* **PROBLEM STATEMENT**
An exact transcript of all the records is the expected answer.

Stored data
┄┄┄┄┄┄┄┄┄┄

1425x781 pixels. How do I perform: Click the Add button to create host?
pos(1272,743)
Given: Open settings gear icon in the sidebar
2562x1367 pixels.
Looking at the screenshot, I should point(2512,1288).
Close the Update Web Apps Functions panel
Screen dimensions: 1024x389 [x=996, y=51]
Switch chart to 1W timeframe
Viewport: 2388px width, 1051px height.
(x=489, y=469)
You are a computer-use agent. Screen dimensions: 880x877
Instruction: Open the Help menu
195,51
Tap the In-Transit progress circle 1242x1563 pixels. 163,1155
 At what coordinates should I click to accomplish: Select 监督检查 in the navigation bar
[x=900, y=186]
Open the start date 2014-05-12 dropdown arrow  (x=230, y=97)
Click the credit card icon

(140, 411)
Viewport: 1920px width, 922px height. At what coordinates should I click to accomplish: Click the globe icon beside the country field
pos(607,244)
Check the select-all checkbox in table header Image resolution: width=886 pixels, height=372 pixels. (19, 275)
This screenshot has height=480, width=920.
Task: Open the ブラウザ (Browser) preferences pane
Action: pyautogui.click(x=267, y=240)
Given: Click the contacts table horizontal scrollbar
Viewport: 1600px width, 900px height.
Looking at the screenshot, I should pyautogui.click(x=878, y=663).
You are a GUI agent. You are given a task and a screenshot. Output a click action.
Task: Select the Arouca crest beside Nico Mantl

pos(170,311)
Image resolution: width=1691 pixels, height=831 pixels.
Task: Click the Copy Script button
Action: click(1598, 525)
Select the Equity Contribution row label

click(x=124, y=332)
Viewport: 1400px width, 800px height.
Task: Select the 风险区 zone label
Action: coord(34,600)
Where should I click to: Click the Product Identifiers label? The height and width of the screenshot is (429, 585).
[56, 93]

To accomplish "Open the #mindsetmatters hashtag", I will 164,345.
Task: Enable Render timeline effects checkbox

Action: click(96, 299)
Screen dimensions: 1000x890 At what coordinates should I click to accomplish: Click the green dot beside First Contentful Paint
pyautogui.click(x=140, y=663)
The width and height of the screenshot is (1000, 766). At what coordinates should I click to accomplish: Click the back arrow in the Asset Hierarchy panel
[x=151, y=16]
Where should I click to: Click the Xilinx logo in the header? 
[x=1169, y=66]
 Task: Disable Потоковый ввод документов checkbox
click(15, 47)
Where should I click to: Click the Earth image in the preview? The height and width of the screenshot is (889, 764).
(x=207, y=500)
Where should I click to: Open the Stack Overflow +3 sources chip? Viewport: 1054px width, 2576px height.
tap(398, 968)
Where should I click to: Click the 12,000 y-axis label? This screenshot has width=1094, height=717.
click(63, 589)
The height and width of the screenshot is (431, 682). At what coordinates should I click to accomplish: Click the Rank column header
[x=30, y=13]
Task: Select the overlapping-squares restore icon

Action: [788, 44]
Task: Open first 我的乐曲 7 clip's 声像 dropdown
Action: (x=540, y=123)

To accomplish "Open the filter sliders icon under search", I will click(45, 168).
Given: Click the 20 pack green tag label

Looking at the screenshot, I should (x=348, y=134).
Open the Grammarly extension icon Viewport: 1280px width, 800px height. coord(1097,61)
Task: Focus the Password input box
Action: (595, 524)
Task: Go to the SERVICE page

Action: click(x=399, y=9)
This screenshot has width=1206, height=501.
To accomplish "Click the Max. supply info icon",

┄┄┄┄┄┄┄┄┄┄

* **RESPONSE TO THIS EXERCISE**
1425x781 pixels. How do I perform: Click the Add button to create host?
pos(1272,743)
Given: Open settings gear icon in the sidebar
2562x1367 pixels.
Looking at the screenshot, I should point(2512,1288).
Close the Update Web Apps Functions panel
Screen dimensions: 1024x389 [x=996, y=51]
Switch chart to 1W timeframe
Viewport: 2388px width, 1051px height.
(x=489, y=469)
You are a computer-use agent. Screen dimensions: 880x877
Instruction: Open the Help menu
195,51
Tap the In-Transit progress circle 1242x1563 pixels. 163,1155
 At what coordinates should I click to accomplish: Select 监督检查 in the navigation bar
[x=900, y=186]
Open the start date 2014-05-12 dropdown arrow  (x=230, y=97)
Click the credit card icon

(140, 411)
Viewport: 1920px width, 922px height. At what coordinates should I click to accomplish: Click the globe icon beside the country field
pos(607,244)
Check the select-all checkbox in table header Image resolution: width=886 pixels, height=372 pixels. (19, 275)
This screenshot has height=480, width=920.
Task: Open the ブラウザ (Browser) preferences pane
Action: pyautogui.click(x=267, y=240)
Given: Click the contacts table horizontal scrollbar
Viewport: 1600px width, 900px height.
Looking at the screenshot, I should pyautogui.click(x=878, y=663).
You are a GUI agent. You are given a task and a screenshot. Output a click action.
Task: Select the Arouca crest beside Nico Mantl

pos(170,311)
Image resolution: width=1691 pixels, height=831 pixels.
Task: Click the Copy Script button
Action: click(1598, 525)
Select the Equity Contribution row label

click(x=124, y=332)
Viewport: 1400px width, 800px height.
Task: Select the 风险区 zone label
Action: coord(34,600)
Where should I click to: Click the Product Identifiers label? The height and width of the screenshot is (429, 585).
[56, 93]

To accomplish "Open the #mindsetmatters hashtag", I will 164,345.
Task: Enable Render timeline effects checkbox

Action: click(96, 299)
Screen dimensions: 1000x890 At what coordinates should I click to accomplish: Click the green dot beside First Contentful Paint
pyautogui.click(x=140, y=663)
The width and height of the screenshot is (1000, 766). At what coordinates should I click to accomplish: Click the back arrow in the Asset Hierarchy panel
[x=151, y=16]
Where should I click to: Click the Xilinx logo in the header? 
[x=1169, y=66]
 Task: Disable Потоковый ввод документов checkbox
click(15, 47)
Where should I click to: Click the Earth image in the preview? The height and width of the screenshot is (889, 764).
(x=207, y=500)
Where should I click to: Open the Stack Overflow +3 sources chip? Viewport: 1054px width, 2576px height.
tap(398, 968)
Where should I click to: Click the 12,000 y-axis label? This screenshot has width=1094, height=717.
click(63, 589)
The height and width of the screenshot is (431, 682). At what coordinates should I click to accomplish: Click the Rank column header
[x=30, y=13]
Task: Select the overlapping-squares restore icon

Action: [788, 44]
Task: Open first 我的乐曲 7 clip's 声像 dropdown
Action: (x=540, y=123)

To accomplish "Open the filter sliders icon under search", I will click(45, 168).
Given: Click the 20 pack green tag label

Looking at the screenshot, I should (x=348, y=134).
Open the Grammarly extension icon Viewport: 1280px width, 800px height. coord(1097,61)
Task: Focus the Password input box
Action: (595, 524)
Task: Go to the SERVICE page

Action: click(x=399, y=9)
This screenshot has width=1206, height=501.
To accomplish "Click the Max. supply info icon",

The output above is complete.